WHAT YOU ARE ASKED TO DO =>
Here the job is to transcribe only the lines from the one containing "Given: Select ChemOffice Suite 2019 list item" through the last line below, exactly as written; please leave out pictures.

[Stored items]
▼

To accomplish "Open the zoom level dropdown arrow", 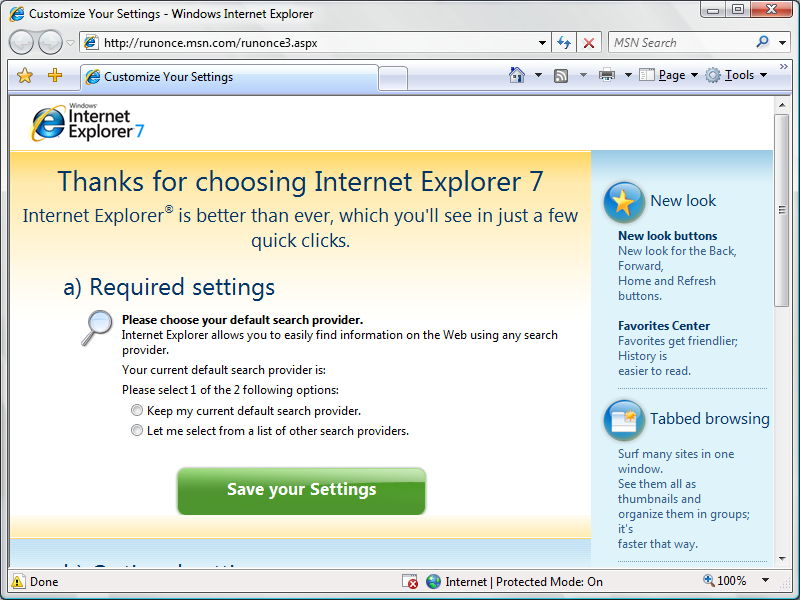I will point(765,580).
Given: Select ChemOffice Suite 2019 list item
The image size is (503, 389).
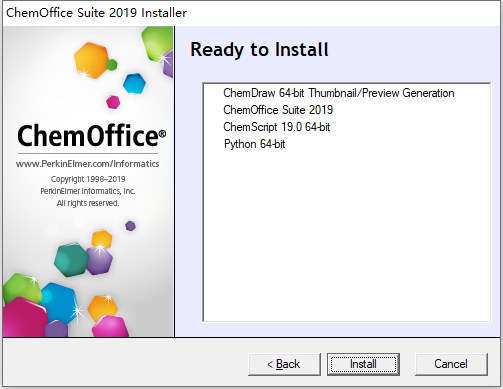Looking at the screenshot, I should [278, 110].
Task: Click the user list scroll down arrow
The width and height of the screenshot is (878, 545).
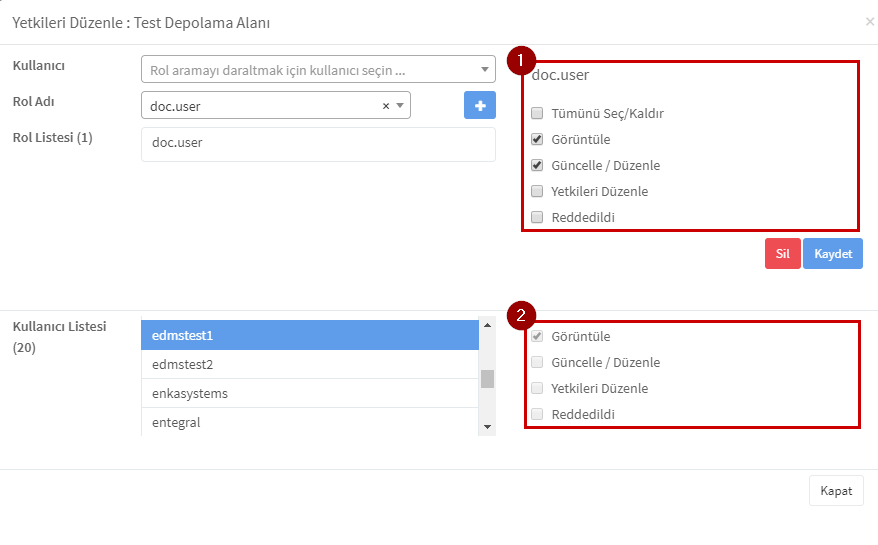Action: [x=487, y=427]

▲

REPLY TO THE TASK =>
Given: Select ChemOffice Suite 2019 list item
The image size is (503, 389).
Looking at the screenshot, I should [278, 110].
Task: Click the user list scroll down arrow
The width and height of the screenshot is (878, 545).
Action: [x=487, y=427]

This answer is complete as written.